L'histoire :
Quelque part sur la Terre, un paysage semblable à un lagon. Caché derrière une falaise, un homme d’environ 30 ans remarque la présence d’une belle jeune femme, vêtue d’un bas de survêtement et d’un petit haut. Après s’être déshabillée, la nymphe va nager et plonge dans une eau chaude et claire. Quelques instants plus tard, lorsque la femme réapparaît à la surface, celle-ci flotte inanimée, lourde comme une masse : elle est morte. Plus loin, une famille se rend sur une plage de sable afin de profiter du calme des lieux et de la lumière chaude. Sur le chemin, les enfants croisent un homme étrange, allongé sur le sol et saignant abondamment du nez. Encore plus étrange : Elvis, le chien de la famille, vient de trouver les vêtements, apparemment abandonnés, d’une jeune femme… Peu à peu, d’autres phénomènes mystérieux se produisent : les enfants semblent grandir à un rythme effréné, ce qui effraie la mère de Félix, et les téléphones sont impuissants à joindre les secours…

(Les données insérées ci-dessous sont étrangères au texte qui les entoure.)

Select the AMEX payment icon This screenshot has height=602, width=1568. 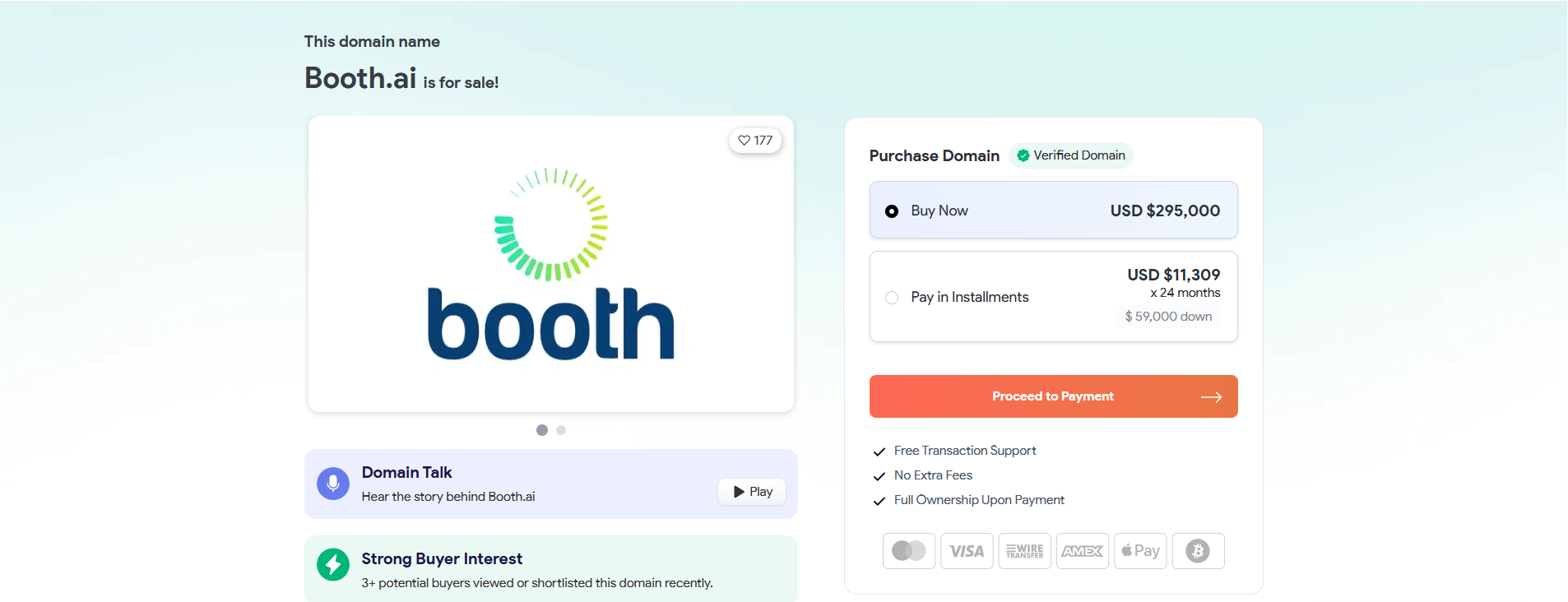coord(1082,551)
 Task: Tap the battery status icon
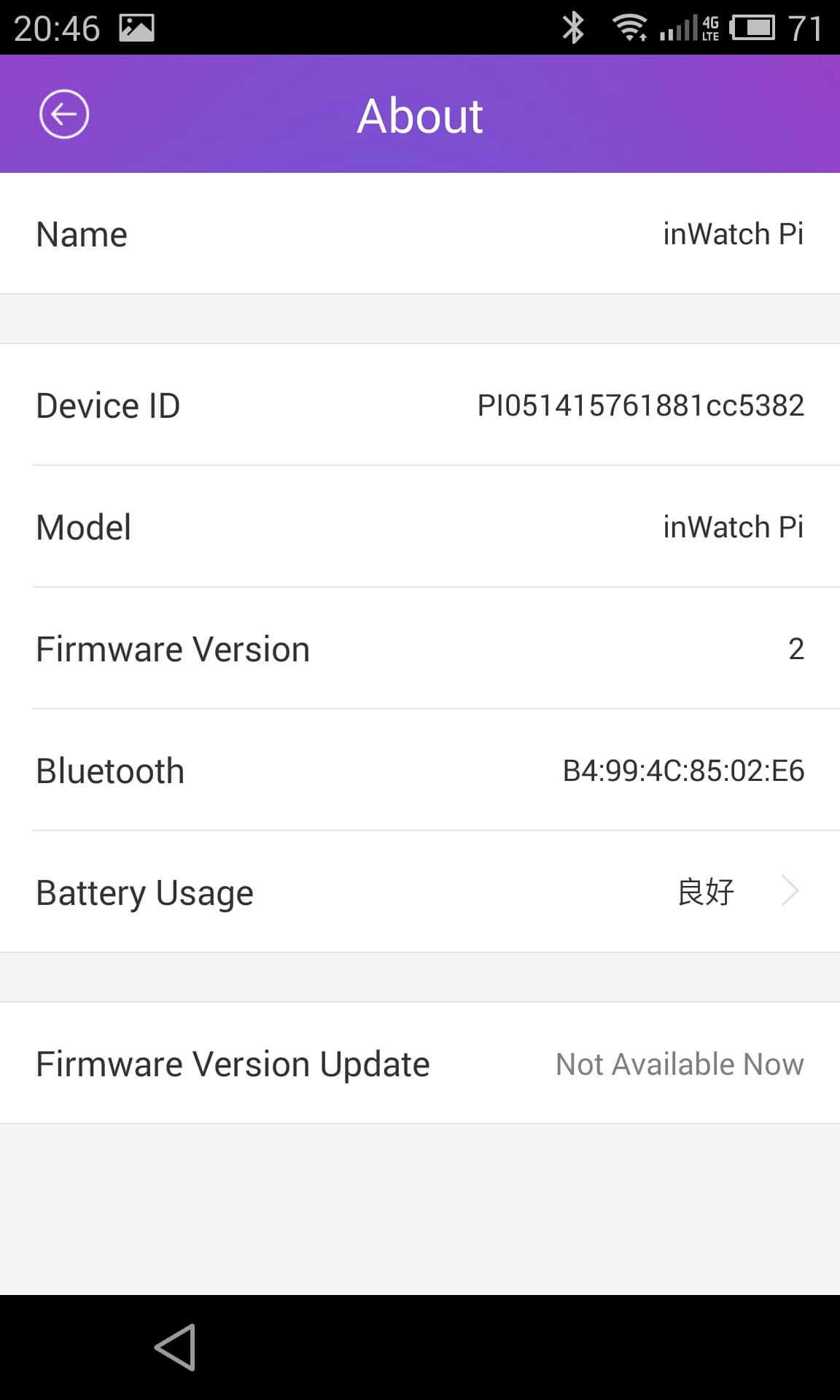click(x=752, y=28)
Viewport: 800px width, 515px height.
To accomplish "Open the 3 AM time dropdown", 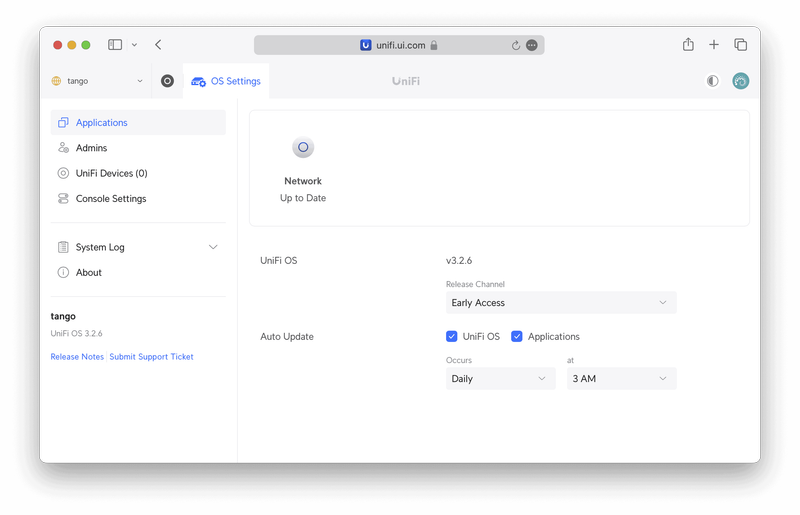I will [621, 379].
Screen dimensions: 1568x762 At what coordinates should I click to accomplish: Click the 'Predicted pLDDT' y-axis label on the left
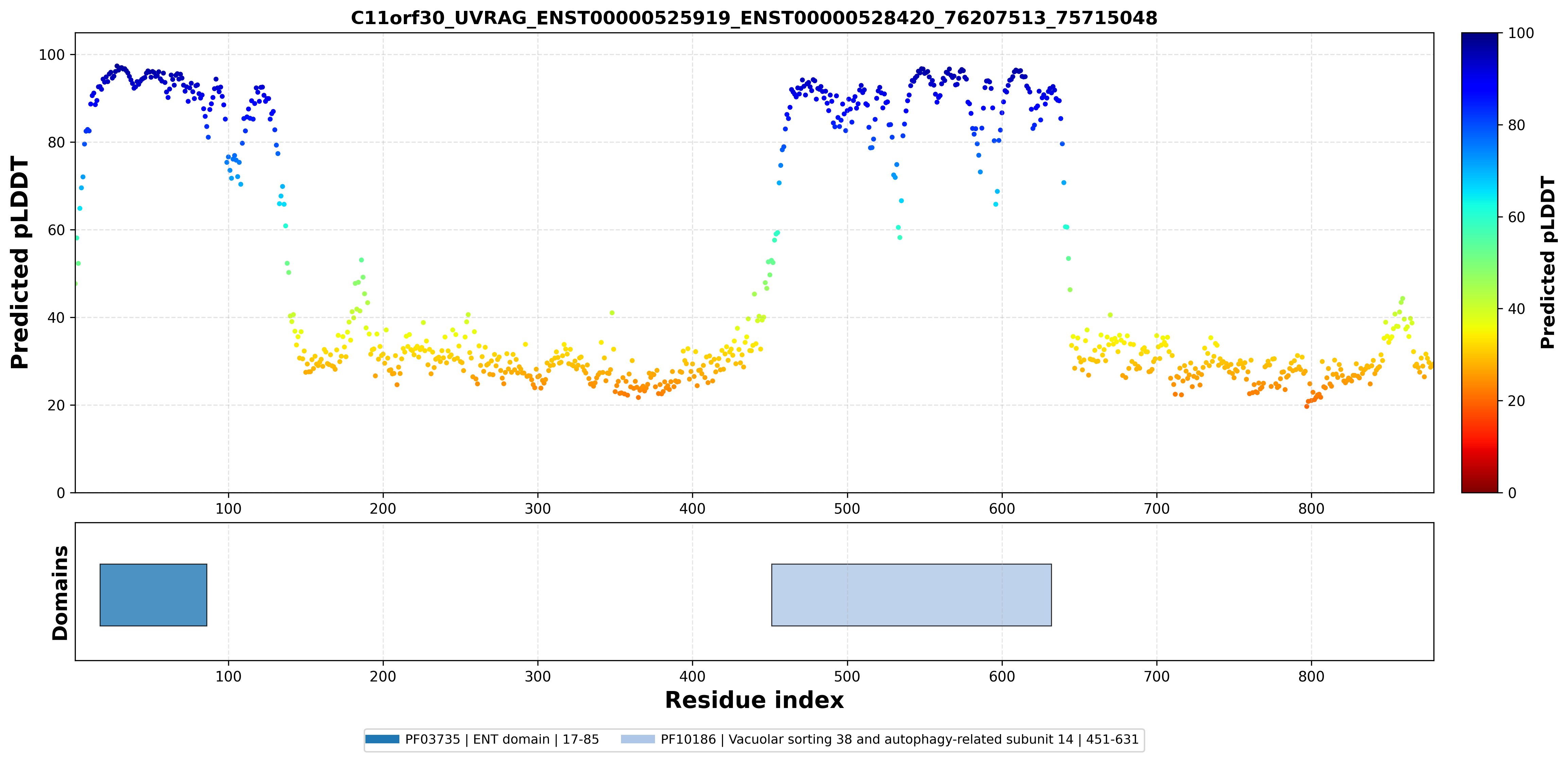[x=19, y=262]
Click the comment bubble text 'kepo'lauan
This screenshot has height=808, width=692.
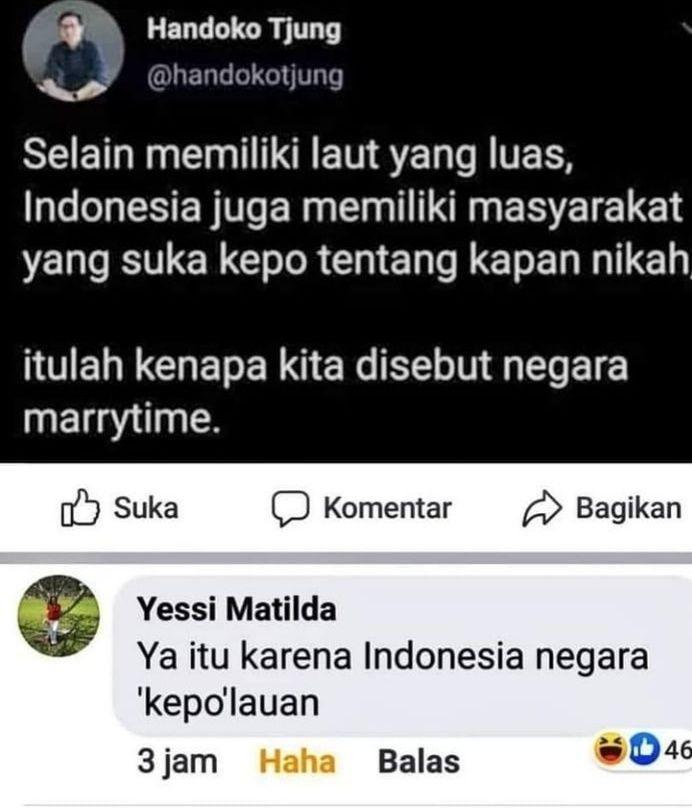pyautogui.click(x=229, y=703)
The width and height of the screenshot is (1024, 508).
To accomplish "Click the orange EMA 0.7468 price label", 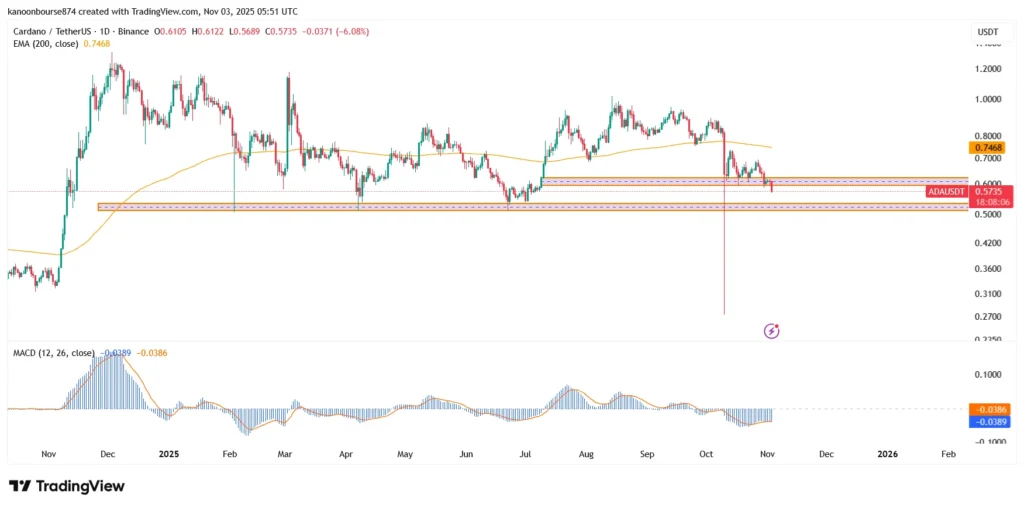I will pyautogui.click(x=988, y=147).
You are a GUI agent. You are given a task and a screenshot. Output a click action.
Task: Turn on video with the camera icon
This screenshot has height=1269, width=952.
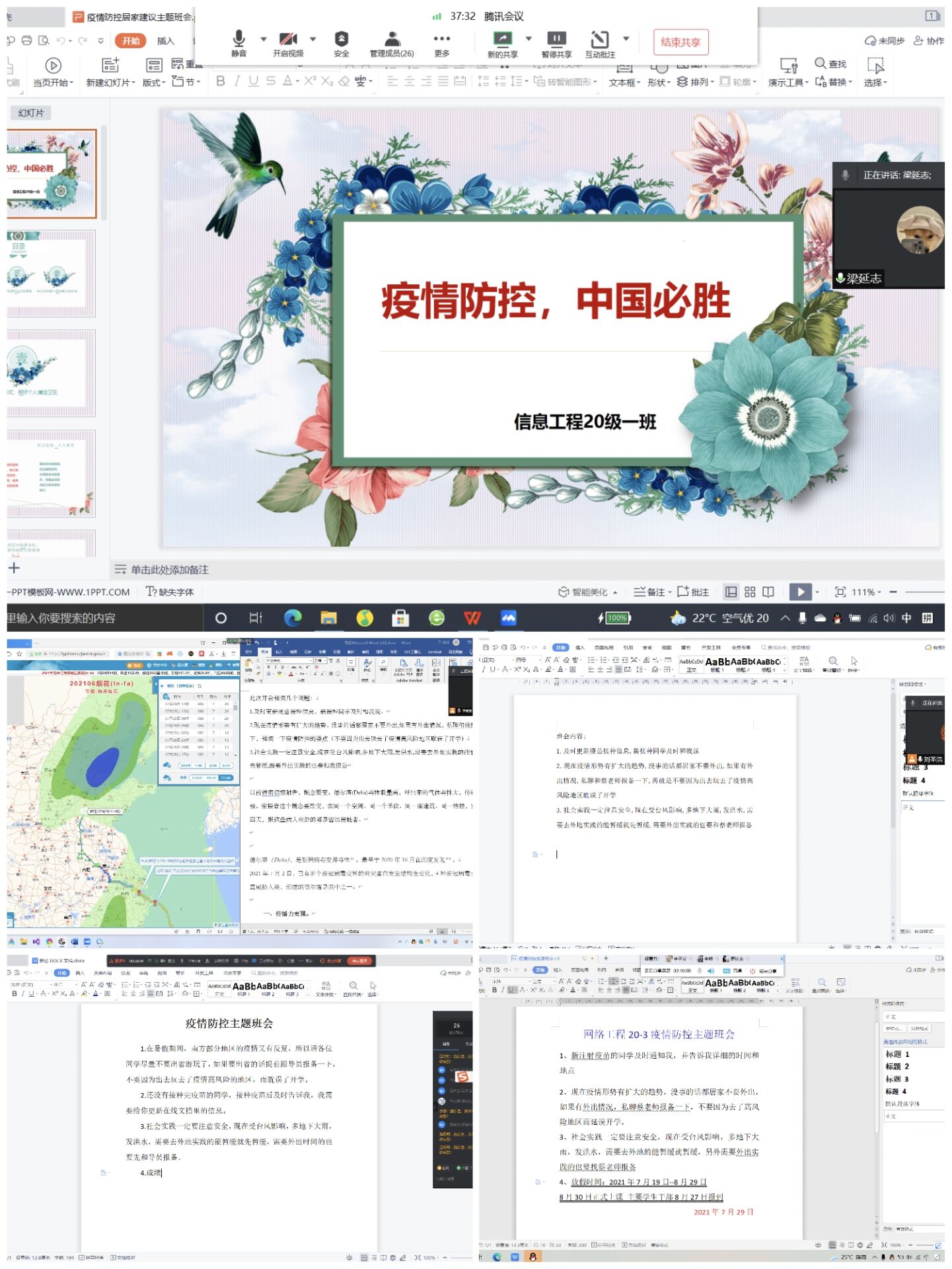point(287,40)
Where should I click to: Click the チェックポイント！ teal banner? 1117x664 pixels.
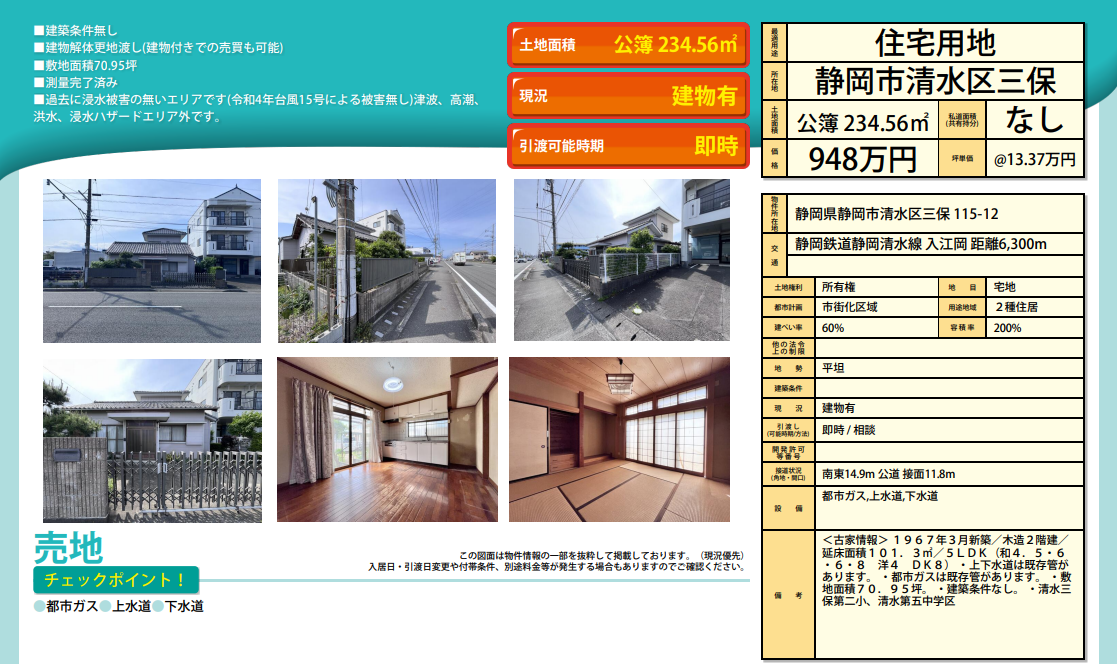116,580
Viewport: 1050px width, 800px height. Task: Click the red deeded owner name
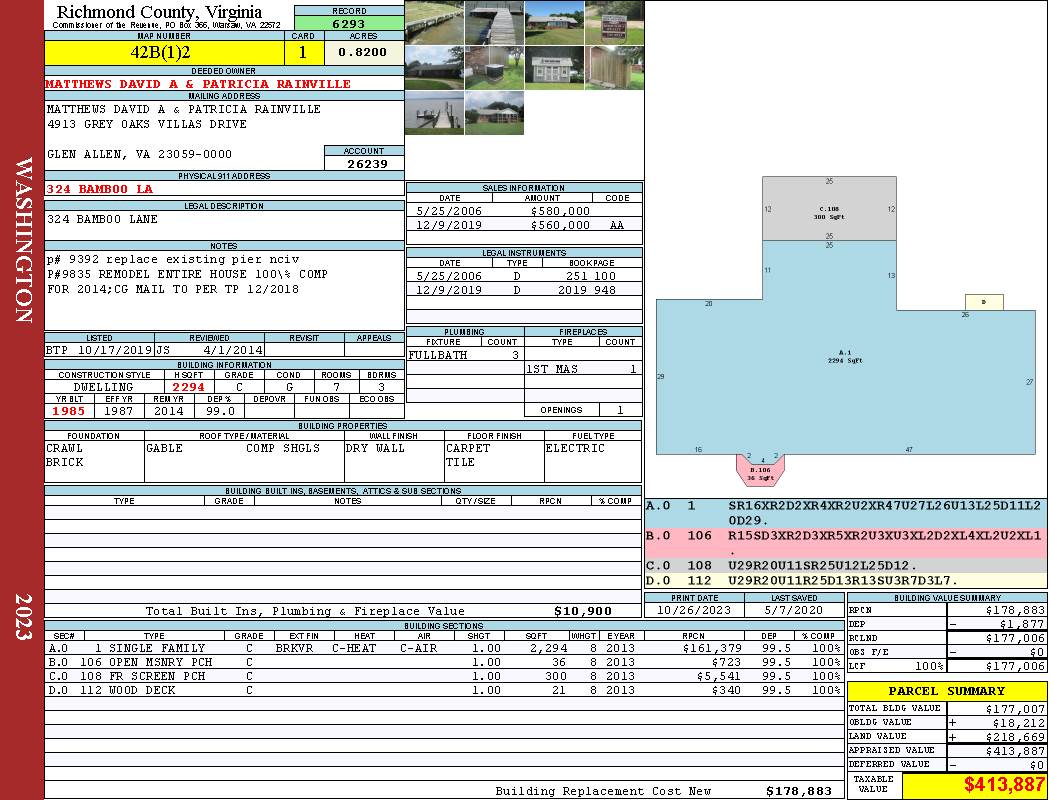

Ce qu'on en pense sur la planète BD :
Après un Pachyderme salué, Frederik Peeters revient sur le devant de la scène, armé d’une BD à l’ambition philosophique clairement assumée. Au scénario, Pierre-Oscar-Lévy, à la fois dessinateur, peintre et cinéaste (en 1983, palme du court-métrage à Cannes !). Le thème central de Château de sable est le temps, cet objet qui nous échappe inlassablement. Nous faisons tous l’expérience du Temps, cet ami fidèle, et pourtant, dès lors qu’il s’agit d’en fournir une définition, nous devons renoncer et avouer notre impuissance. Peeters et Lévy, eux, réussissent l’exercice. En quelques 100 pages, ils nous proposent les destins condensés de bébés, d’ados et de quadragénaires, narrés en mode « avance rapide », comme pour mieux souligner le caractère fuyant et insaisissable du Temps. C’est seulement à travers la métamorphose des corps que nous pouvons alors appréhender et saisir le temps qui passe. L’autre thème de la BD est la mort, ou plutôt la lente prise de conscience d’une mort imminente et de notre condition tragique d’être humain. Le Temps et la mort sont irréversibles, et c’est parce que nous allons mourir qu’il faut donner un sens à notre vie. A l’image d’un château de sable, la vie est bien réelle mais se révèle fragile lorsque sonne le glas. Et c’est bien cette instabilité qui la rend tour à tour angoissante, rare ou précieuse. Peeters découpe ainsi les cases, les corps et les objets, en autant d’instants fugaces, par le biais d’un trait simple et efficace, contrepoint léger d’un questionnement grave. Nous rappelant l’essence des choses, les auteurs mêlent fable onirique et chronique sociale, plongeant le lecteur dans un monde étrange et mystérieux, peuplé d’êtres soumis à la loi tyrannique du devenir et de l’éphémère. Il ne s’agit alors plus seulement de vivre, mais bel et bien d’exister. Libre de ses interprétations, c’est ensuite au lecteur de trouver ses propres réponses… Bref, voilà un conte moral sans prétention, intelligent et intéressant…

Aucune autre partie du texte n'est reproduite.